* begin Data excerpts *

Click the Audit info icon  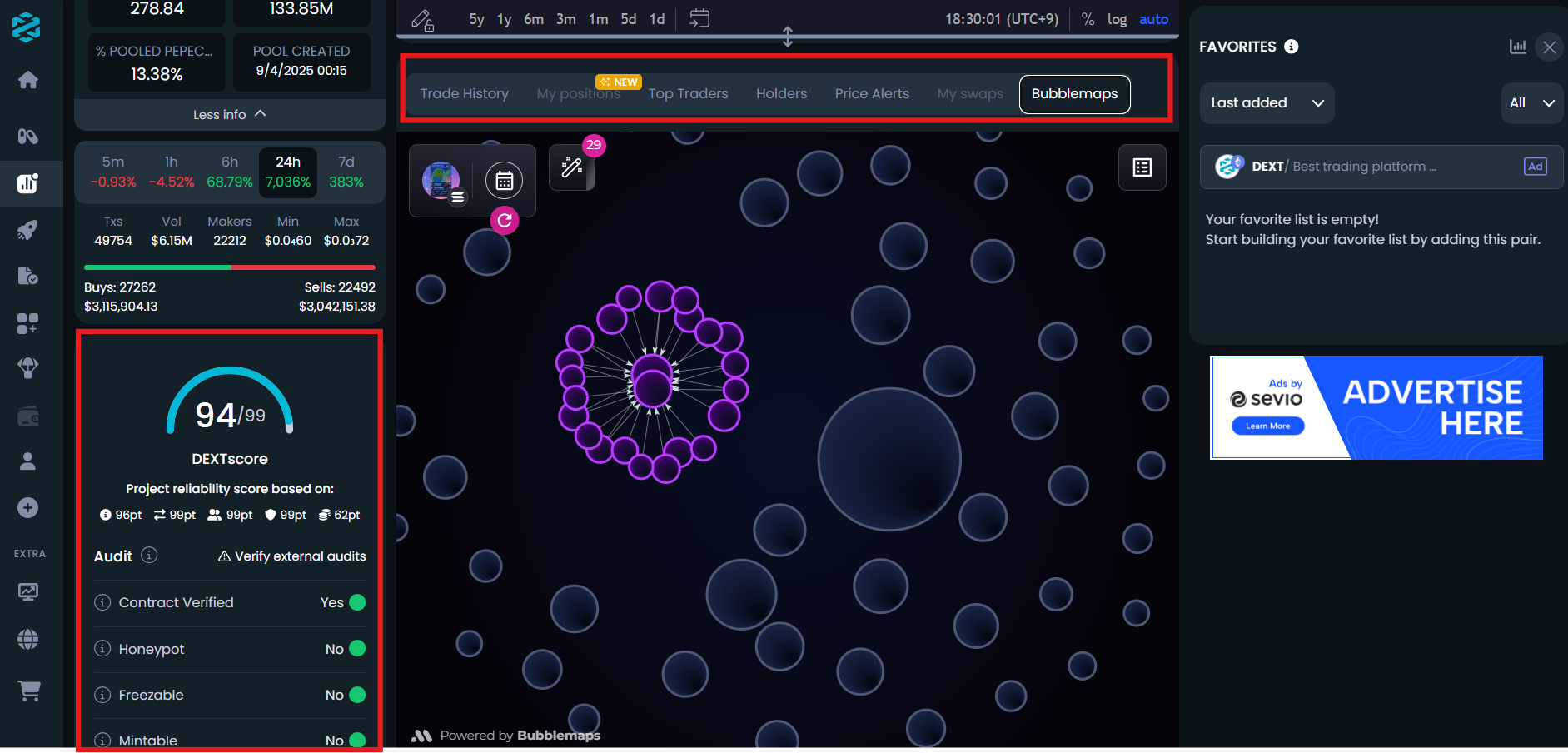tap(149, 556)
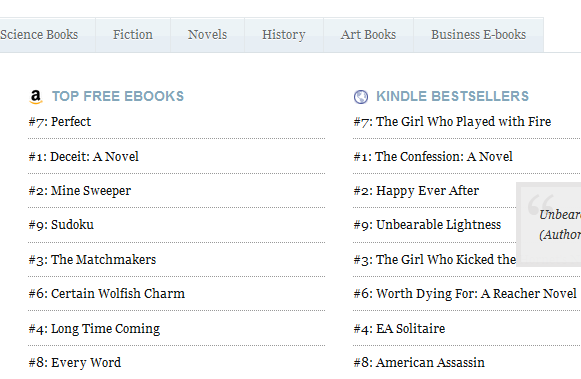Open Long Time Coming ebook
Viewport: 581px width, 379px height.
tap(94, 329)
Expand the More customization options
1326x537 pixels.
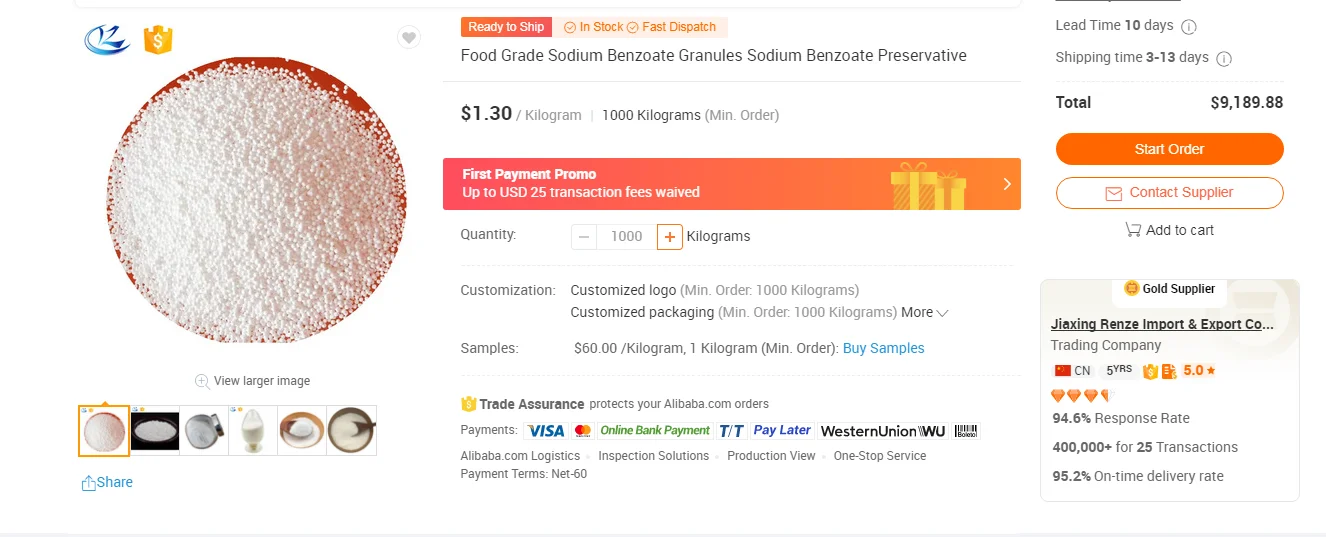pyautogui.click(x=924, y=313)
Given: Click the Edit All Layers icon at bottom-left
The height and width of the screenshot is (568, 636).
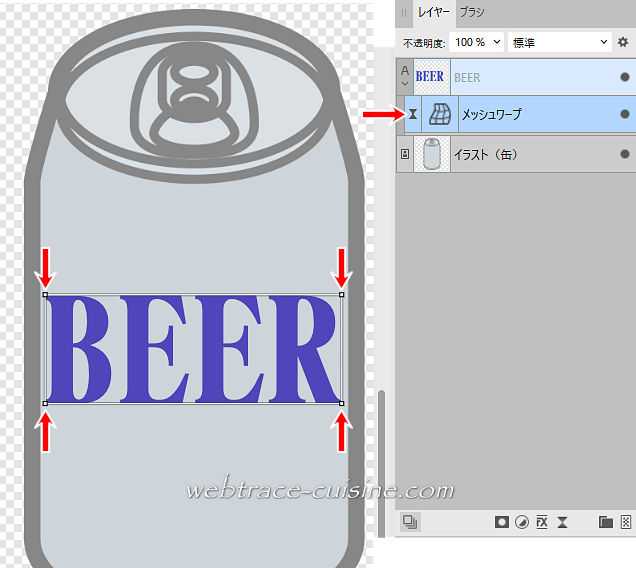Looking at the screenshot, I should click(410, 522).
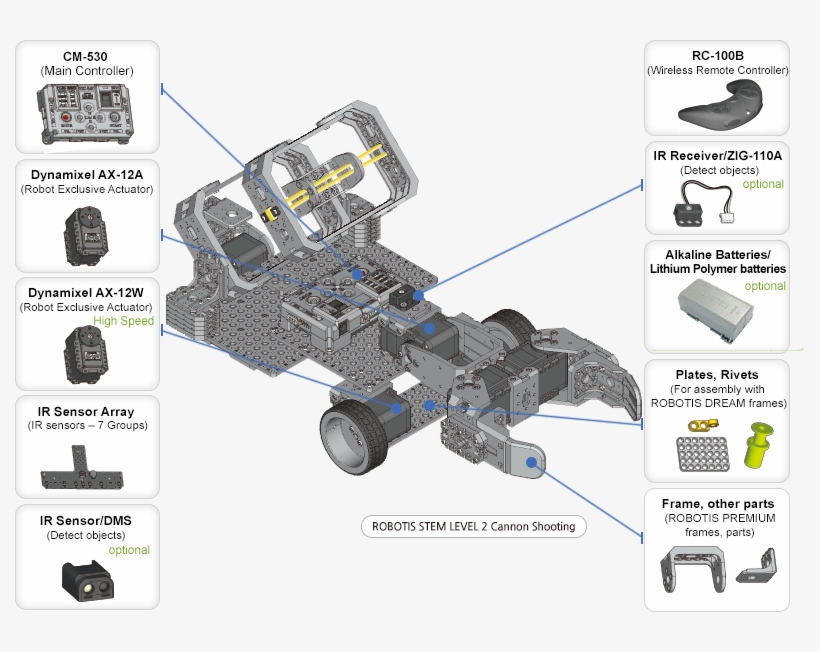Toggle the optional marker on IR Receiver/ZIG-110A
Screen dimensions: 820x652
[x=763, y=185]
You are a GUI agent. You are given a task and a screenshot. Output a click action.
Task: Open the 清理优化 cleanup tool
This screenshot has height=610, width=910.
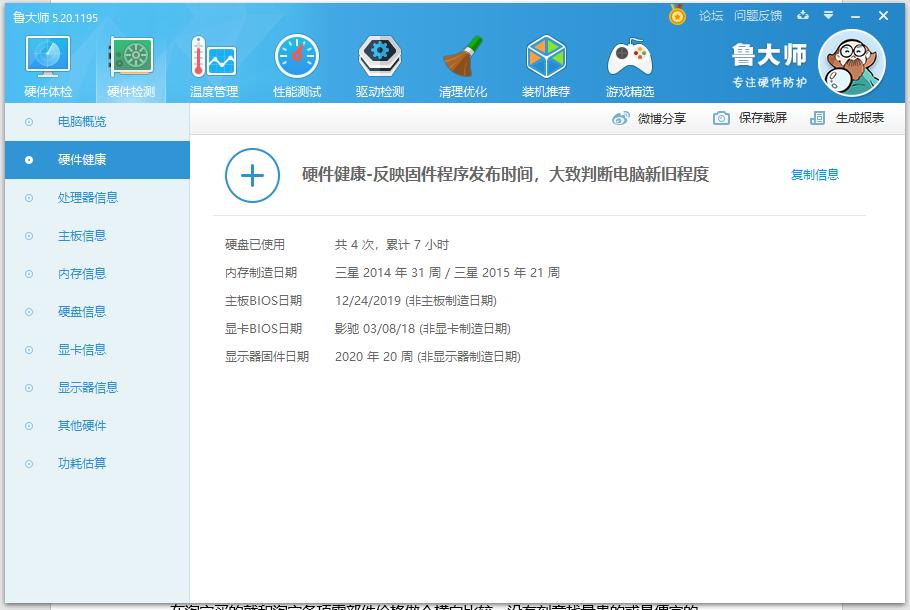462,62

* end Data excerpts *
* begin Data excerpts *

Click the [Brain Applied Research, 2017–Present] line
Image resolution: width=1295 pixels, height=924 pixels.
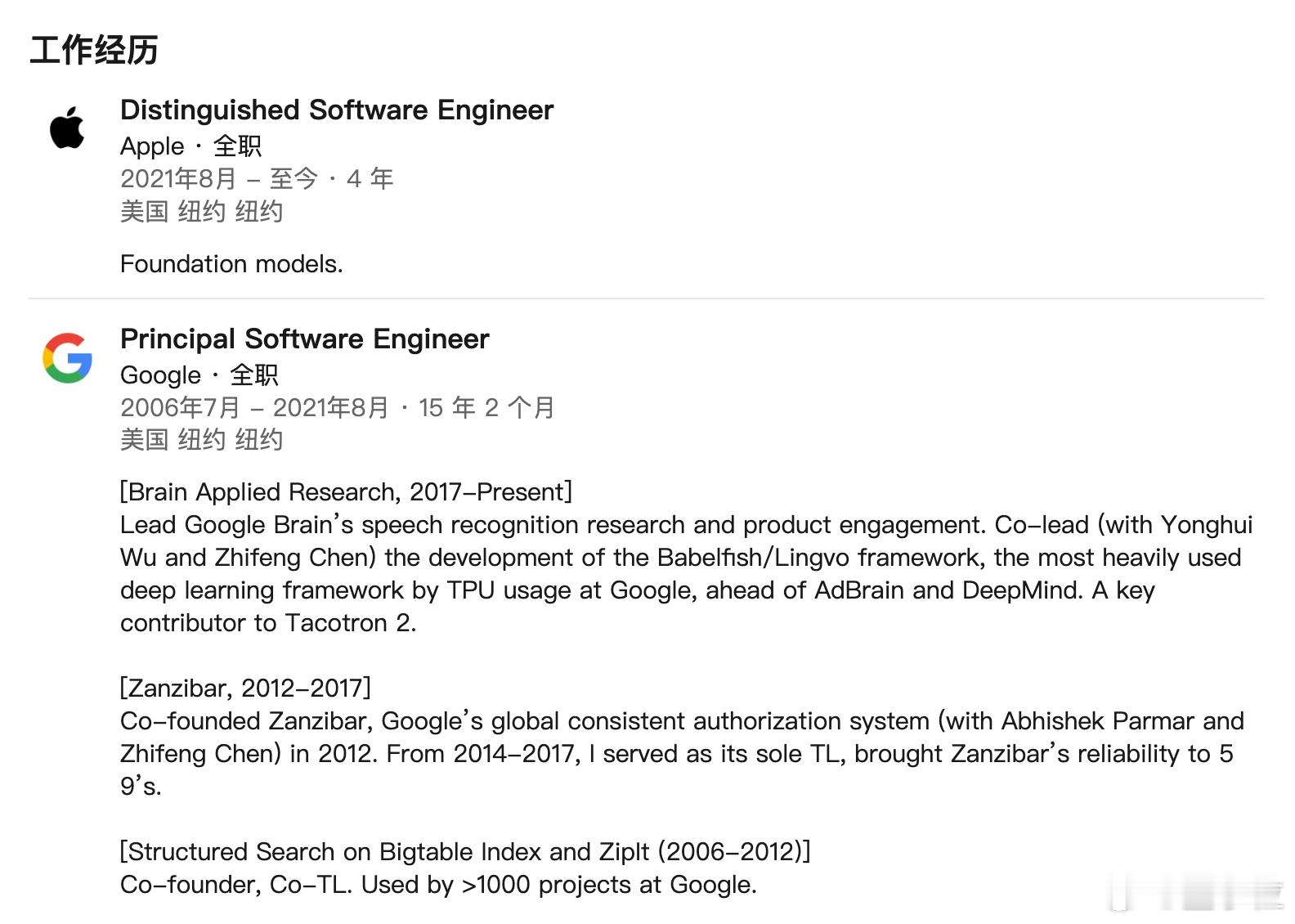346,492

* end Data excerpts *
* begin Data excerpts *

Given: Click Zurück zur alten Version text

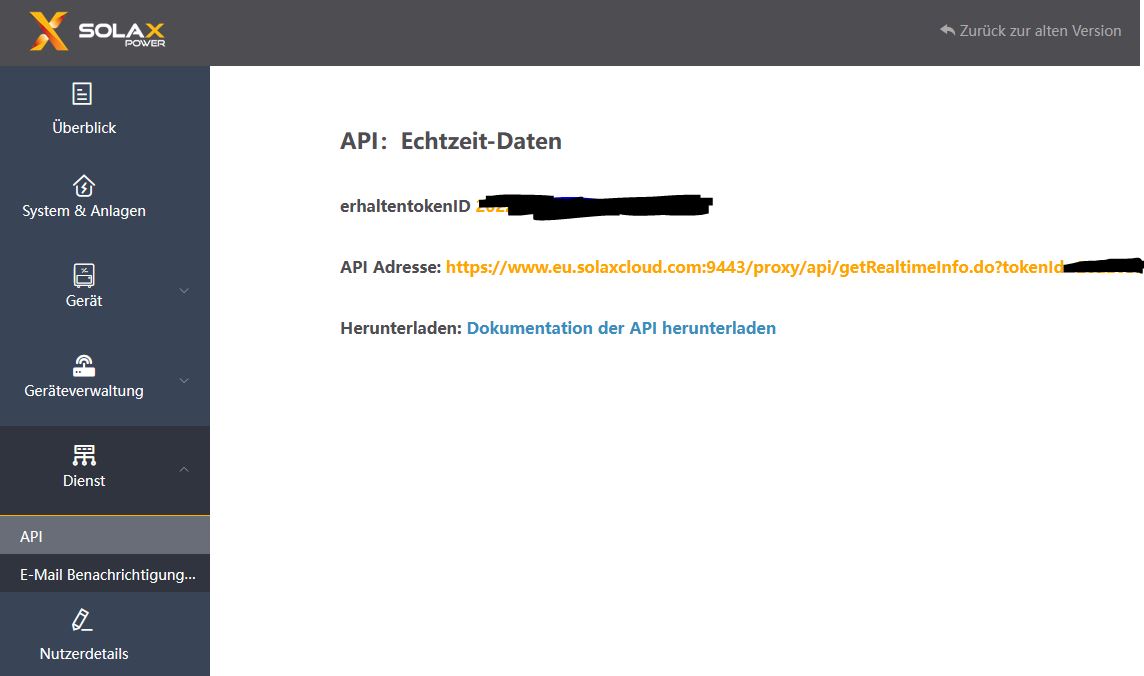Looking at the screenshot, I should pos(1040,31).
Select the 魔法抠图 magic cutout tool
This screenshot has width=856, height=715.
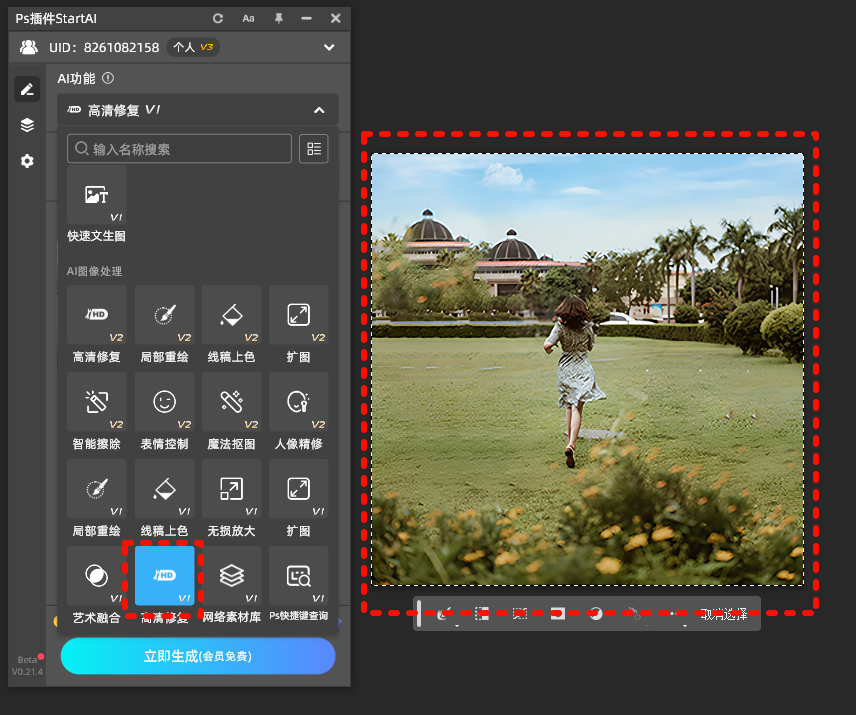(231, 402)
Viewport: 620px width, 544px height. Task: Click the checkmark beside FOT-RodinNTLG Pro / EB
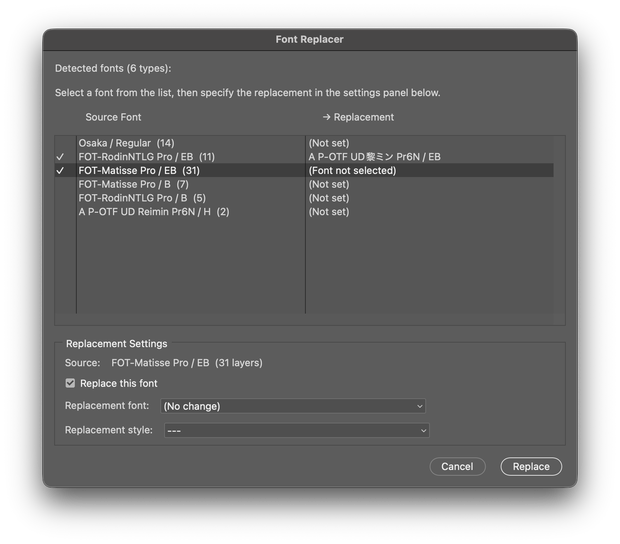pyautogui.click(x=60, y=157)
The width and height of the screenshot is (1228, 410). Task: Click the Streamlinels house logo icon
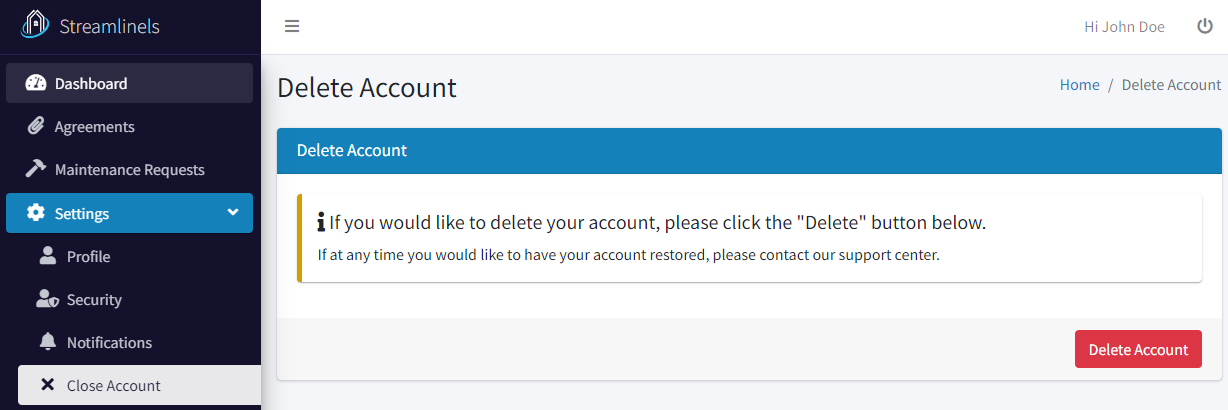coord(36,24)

* end Data excerpts *

Task statement
Rewrite the stretch of rows above, from the line containing "Given: Click Zurück zur alten Version text" through the line containing "coord(36,24)", as a numbered list. Skip blank lines and leave the pictures out.

Completed task
1. Given: Click Zurück zur alten Version text
2. Looking at the screenshot, I should pos(1040,31).
3. Select the 魔法抠图 magic cutout tool
4. This screenshot has width=856, height=715.
5. (231, 402)
6. Viewport: 620px width, 544px height. Task: Click the checkmark beside FOT-RodinNTLG Pro / EB
7. pyautogui.click(x=60, y=157)
8. The width and height of the screenshot is (1228, 410). Task: Click the Streamlinels house logo icon
9. coord(36,24)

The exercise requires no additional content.